**What is expected**
Update the entries from the line containing "The height and" through the line containing "pos(96,144)", inclusive, by replacing "Select" with "Choose" and keeping everything else unchanged. Return only those lines.

**Working data**
[Begin]

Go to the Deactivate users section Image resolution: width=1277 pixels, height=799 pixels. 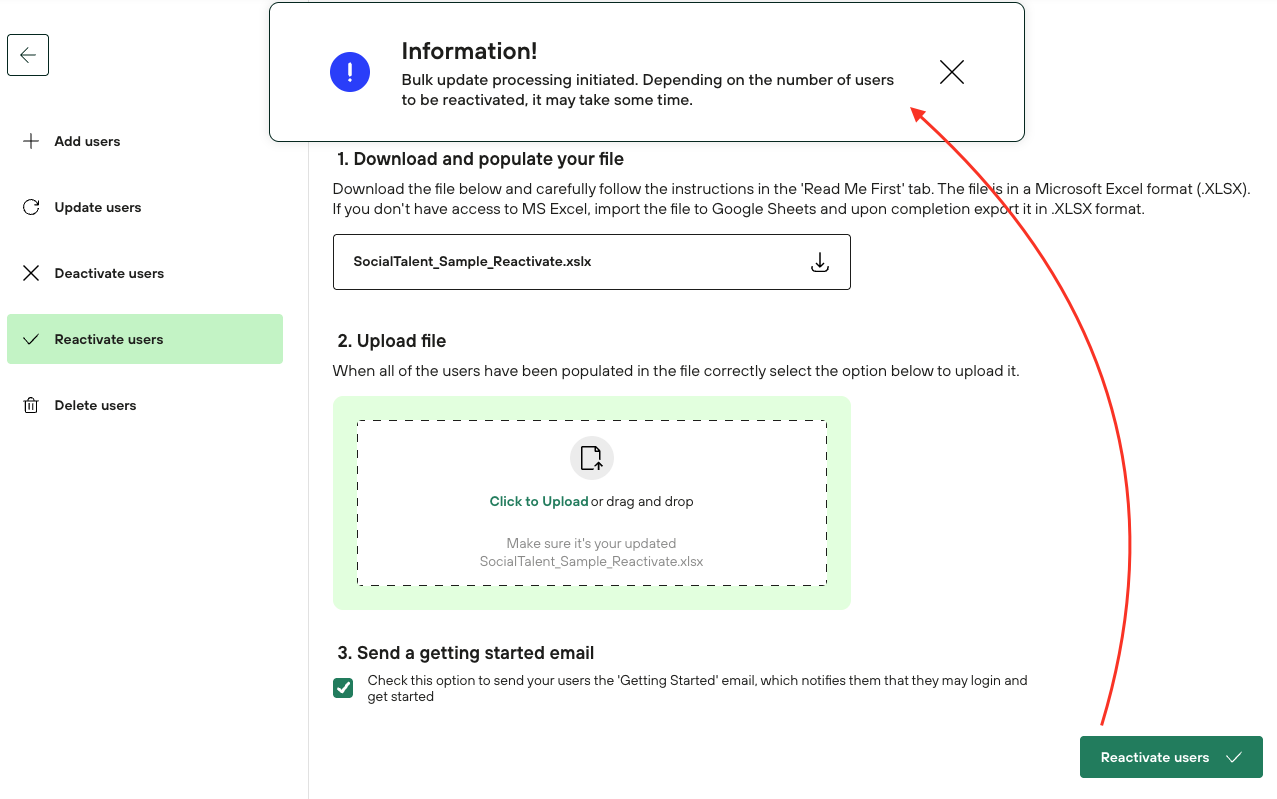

[End]
[Begin]

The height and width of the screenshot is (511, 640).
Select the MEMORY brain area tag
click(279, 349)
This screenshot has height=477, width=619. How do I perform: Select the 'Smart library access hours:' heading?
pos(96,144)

[End]

**Exercise result**
The height and width of the screenshot is (511, 640).
Choose the MEMORY brain area tag
click(279, 349)
This screenshot has height=477, width=619. How do I perform: Choose the 'Smart library access hours:' heading?
pos(96,144)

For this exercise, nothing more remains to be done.